Essential Cofactors for Coagulation Cascade
Calcium and Vitamin K (obtained from diet; Vitamin K also synthesized by intestinal bacteria).
Fibrinolysis (Clot Dissolution): Key Substances
- Plasmin: Main enzyme responsible for breaking down clots.
- Plasminogen: Precursor protein converted to plasmin.
- Tissue Plasminogen Activator (tPA): Enzyme that changes plasminogen into plasmin.
Therapeutic Use of Recombinant Tissue Plasminogen Activator (rtPA)
Drug (e.g., alteplase) used to break down existing clots (thrombolytic agent).
Arterial (White) Thrombi vs. Venous (Red) Thrombi
Arterial Thrombi (‘White Thrombi’): Rich in platelets, scarce in RBCs.
Venous Thrombi (‘Red Thrombi’): Large number of RBCs, small number of platelets.
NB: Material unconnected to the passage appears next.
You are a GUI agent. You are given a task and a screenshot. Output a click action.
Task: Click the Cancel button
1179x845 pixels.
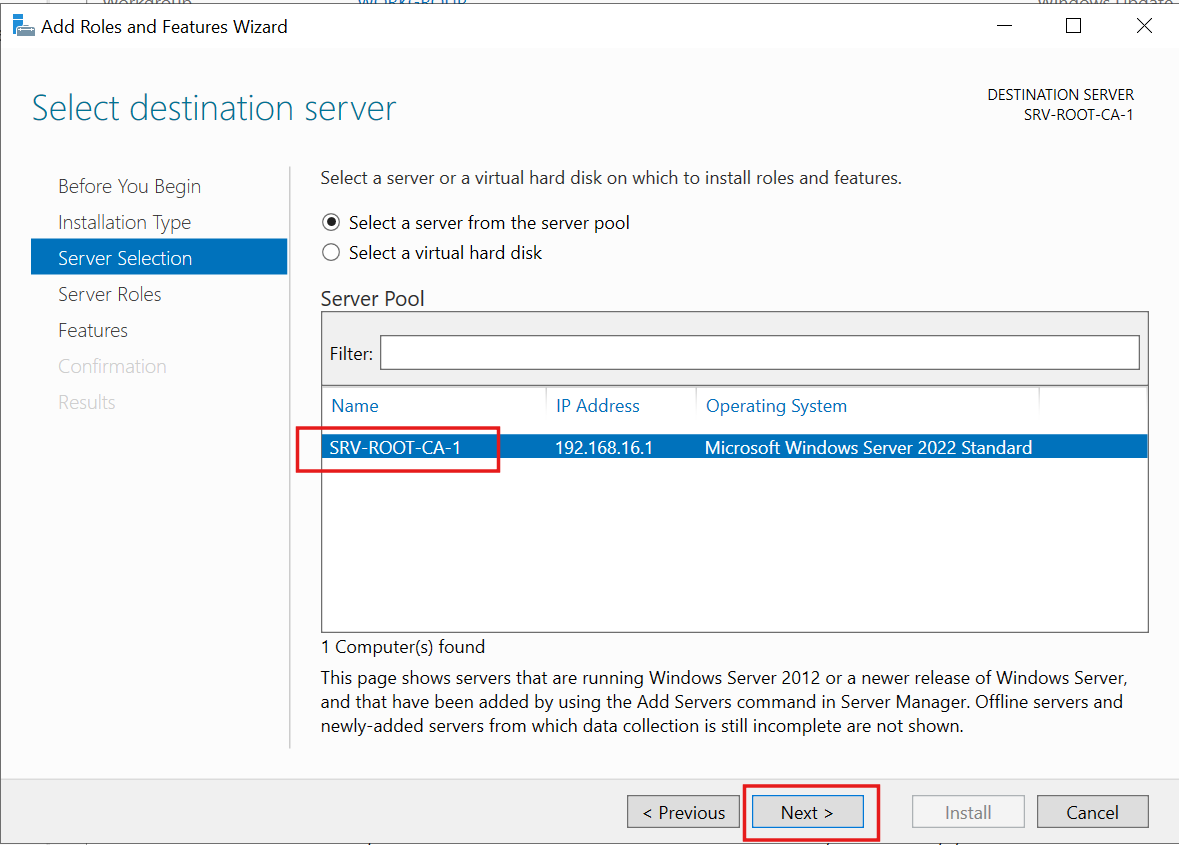[1092, 811]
Pathological Clotting Disorders: General Causes
Thrombocytosis (increased platelet number), enhanced platelet activity (due to blood flow disturbances, endothelial damage), or increased activation of coagulation factors (stasis of blood, increase in procoagulation factors, decrease in anticoagulation factors).
Primary (Essential) Thrombocytosis vs. Secondary (Reactive) Thrombocytosis
Primary (ET): Occurs in bone marrow, cause unknown, increased number of platelets enhances clot risk.
Secondary: Elevated platelet count due to another condition (iron deficiency, cancer, inflammation, surgery); excessive platelets usually do not cause excessive clotting (may even cause bleeding if dysfunctional).
Factors Increasing Platelet Activity (Risk for Clots)
Disturbances in blood flow (atherosclerosis), endothelial damage (smoking, high lipids/cholesterol, hypertension, diabetes, immune reactions).
Factors Increasing Coagulation Activity (Risk for Clots)
Stasis of blood flow (immobility, heart failure, atrial fibrillation), high estrogen levels (oral contraceptives, pregnancy, postpartum), cancer (tumor cells secrete prothrombotic substances), deficiencies of natural anticoagulants (Antithrombin, Protein C, Protein S).
Deep Vein Thrombosis (DVT) & Pulmonary Embolism (PE) Mechanism
DVT (often in lower extremities due to stasis) can break off, travel through inferior vena cava -> right heart -> pulmonary artery, lodging as a PE.